• **Task prompt**
Which lines in the items below contain the word "should"? Pull out each of those lines and copy it in full.

• **Material for the task**
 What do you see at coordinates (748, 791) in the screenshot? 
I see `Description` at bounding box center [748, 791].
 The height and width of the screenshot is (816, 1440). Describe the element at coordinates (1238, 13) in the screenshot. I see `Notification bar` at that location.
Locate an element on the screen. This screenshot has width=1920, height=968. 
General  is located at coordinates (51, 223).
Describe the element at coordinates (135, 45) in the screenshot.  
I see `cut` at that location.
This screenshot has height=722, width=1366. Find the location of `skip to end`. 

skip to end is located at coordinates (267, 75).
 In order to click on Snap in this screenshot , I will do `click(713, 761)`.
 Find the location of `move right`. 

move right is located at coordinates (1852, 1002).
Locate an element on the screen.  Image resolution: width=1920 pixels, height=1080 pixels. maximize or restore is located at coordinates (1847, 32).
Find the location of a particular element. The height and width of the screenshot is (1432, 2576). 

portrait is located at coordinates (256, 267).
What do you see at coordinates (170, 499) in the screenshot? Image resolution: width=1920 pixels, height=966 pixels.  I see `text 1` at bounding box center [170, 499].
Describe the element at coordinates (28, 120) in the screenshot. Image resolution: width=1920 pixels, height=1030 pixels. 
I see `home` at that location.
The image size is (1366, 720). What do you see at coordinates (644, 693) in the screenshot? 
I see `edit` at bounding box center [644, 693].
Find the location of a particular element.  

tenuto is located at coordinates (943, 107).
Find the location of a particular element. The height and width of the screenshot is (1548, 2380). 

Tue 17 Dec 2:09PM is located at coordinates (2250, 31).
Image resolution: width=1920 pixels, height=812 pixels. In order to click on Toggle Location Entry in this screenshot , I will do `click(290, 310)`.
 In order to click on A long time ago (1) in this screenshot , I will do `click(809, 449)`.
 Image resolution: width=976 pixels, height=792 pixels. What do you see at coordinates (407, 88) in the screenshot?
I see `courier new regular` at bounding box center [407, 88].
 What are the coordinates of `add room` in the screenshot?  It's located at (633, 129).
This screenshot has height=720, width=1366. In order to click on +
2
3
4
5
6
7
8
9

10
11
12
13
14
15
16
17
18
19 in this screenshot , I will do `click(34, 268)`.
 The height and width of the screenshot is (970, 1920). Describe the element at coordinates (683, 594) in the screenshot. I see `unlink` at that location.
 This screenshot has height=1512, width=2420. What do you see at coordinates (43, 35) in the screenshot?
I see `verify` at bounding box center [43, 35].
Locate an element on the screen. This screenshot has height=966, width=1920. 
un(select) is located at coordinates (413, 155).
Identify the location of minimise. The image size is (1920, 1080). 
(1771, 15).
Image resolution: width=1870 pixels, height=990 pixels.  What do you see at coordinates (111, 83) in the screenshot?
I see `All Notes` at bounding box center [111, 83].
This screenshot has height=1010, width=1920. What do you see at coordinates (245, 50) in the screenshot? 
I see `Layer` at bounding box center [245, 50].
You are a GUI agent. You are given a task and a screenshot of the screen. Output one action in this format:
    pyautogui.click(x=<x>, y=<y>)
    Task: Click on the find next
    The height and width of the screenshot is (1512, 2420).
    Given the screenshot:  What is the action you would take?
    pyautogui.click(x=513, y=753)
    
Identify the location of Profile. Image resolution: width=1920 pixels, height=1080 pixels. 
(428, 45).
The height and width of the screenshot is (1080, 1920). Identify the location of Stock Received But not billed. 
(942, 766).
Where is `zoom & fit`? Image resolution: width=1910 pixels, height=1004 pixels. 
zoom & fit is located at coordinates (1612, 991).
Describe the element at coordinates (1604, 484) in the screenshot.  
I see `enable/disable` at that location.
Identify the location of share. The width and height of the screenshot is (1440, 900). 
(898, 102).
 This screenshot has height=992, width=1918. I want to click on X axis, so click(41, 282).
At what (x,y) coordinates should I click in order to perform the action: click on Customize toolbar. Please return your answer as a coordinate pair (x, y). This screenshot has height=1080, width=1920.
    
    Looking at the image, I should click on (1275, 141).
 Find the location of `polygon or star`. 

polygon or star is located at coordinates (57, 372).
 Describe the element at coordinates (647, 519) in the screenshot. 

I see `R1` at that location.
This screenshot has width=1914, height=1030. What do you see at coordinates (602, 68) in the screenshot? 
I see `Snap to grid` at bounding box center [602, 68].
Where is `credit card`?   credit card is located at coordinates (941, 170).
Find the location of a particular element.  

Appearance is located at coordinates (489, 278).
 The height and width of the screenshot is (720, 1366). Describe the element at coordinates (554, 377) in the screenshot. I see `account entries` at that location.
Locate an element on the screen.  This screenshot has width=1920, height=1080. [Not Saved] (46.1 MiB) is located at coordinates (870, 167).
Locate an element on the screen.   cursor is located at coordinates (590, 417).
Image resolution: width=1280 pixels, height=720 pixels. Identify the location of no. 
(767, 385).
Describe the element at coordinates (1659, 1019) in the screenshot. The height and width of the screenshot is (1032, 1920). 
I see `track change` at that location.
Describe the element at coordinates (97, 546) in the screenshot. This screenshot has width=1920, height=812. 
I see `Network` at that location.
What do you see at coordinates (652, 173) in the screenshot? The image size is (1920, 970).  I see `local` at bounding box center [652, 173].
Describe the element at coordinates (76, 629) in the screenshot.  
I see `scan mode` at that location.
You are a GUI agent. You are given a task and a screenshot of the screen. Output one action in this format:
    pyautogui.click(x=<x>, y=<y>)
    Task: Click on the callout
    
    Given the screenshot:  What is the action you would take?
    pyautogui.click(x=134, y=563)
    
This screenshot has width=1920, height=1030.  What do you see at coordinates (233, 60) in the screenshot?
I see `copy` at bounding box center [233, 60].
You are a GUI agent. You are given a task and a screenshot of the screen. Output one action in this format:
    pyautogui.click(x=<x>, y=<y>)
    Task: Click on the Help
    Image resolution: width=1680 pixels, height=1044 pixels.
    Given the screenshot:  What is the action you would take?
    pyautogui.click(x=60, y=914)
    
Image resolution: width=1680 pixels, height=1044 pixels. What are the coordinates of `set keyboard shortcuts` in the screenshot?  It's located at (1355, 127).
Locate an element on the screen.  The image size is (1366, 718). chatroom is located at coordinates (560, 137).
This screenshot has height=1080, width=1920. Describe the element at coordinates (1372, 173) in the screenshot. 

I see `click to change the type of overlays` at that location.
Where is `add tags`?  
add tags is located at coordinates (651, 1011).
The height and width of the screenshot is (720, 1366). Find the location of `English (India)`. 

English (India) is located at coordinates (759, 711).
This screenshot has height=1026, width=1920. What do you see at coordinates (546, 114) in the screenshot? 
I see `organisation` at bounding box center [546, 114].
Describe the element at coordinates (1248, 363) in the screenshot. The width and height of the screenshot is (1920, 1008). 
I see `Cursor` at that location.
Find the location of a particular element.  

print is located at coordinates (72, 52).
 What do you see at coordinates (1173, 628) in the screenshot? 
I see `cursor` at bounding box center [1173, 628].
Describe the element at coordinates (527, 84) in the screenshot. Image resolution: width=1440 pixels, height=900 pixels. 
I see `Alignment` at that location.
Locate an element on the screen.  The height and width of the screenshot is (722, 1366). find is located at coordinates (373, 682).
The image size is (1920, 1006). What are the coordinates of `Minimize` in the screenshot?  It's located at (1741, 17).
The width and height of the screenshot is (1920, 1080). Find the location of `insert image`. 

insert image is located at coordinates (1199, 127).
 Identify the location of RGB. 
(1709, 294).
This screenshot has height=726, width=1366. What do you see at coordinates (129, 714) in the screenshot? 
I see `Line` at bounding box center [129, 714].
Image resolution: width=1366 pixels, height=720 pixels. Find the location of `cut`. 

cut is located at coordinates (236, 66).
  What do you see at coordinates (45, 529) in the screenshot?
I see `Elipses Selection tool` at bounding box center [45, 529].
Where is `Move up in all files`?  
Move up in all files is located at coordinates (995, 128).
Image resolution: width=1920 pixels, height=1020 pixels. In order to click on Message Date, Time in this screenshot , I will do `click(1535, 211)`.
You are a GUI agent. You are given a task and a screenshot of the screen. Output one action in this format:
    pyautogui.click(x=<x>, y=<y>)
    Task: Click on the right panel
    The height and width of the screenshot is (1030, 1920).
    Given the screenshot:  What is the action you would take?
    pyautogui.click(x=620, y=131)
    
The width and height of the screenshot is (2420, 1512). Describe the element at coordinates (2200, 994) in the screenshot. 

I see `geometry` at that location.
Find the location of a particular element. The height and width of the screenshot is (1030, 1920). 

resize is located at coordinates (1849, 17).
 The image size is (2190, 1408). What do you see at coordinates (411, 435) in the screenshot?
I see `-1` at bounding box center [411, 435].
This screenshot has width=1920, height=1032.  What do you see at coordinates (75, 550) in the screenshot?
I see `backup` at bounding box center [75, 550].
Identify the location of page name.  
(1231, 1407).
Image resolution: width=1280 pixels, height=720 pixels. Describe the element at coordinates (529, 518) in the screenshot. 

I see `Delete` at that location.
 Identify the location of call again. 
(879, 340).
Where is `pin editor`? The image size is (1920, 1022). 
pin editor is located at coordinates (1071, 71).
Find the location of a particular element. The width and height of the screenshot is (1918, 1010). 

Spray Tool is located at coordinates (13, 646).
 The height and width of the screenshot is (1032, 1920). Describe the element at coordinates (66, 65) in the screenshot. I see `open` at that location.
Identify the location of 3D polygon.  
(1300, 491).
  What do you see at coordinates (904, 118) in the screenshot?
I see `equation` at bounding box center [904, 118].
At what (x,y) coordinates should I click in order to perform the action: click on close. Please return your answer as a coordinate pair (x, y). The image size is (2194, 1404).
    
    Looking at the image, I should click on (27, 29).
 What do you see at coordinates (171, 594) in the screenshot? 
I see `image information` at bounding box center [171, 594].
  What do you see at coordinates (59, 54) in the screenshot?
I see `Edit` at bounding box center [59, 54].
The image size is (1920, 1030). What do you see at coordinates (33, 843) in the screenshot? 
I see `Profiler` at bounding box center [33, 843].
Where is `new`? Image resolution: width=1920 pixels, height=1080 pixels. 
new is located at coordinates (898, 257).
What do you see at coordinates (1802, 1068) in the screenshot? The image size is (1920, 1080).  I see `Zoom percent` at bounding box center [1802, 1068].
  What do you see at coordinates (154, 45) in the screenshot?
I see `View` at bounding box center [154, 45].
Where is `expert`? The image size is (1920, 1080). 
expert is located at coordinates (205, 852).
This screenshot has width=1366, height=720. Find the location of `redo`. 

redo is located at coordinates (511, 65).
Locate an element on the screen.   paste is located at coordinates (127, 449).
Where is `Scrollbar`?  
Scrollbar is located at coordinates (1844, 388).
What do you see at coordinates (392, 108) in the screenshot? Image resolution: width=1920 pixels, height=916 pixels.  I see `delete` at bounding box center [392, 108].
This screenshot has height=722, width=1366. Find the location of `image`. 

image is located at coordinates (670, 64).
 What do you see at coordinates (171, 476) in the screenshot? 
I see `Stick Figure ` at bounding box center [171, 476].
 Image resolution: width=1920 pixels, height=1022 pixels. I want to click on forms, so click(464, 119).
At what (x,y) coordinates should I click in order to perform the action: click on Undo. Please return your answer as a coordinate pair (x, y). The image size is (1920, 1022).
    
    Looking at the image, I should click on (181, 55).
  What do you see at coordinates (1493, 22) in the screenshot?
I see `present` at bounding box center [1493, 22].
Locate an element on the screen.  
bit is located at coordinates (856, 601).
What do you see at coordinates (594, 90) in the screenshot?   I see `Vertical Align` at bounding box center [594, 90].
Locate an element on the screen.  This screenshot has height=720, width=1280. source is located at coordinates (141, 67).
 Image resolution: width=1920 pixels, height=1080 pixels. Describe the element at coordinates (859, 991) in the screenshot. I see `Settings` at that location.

• **Written response**
At what (x,y) coordinates should I click in order to perform the action: click on Customize toolbar. Please return your answer as a coordinate pair (x, y). This screenshot has height=1080, width=1920.
    Looking at the image, I should click on (1275, 141).
At what (x,y) coordinates should I click in order to perform the action: click on close. Please return your answer as a coordinate pair (x, y). The image size is (2194, 1404).
    Looking at the image, I should click on (27, 29).
At what (x,y) coordinates should I click in order to perform the action: click on Undo. Please return your answer as a coordinate pair (x, y). The image size is (1920, 1022).
    Looking at the image, I should click on (181, 55).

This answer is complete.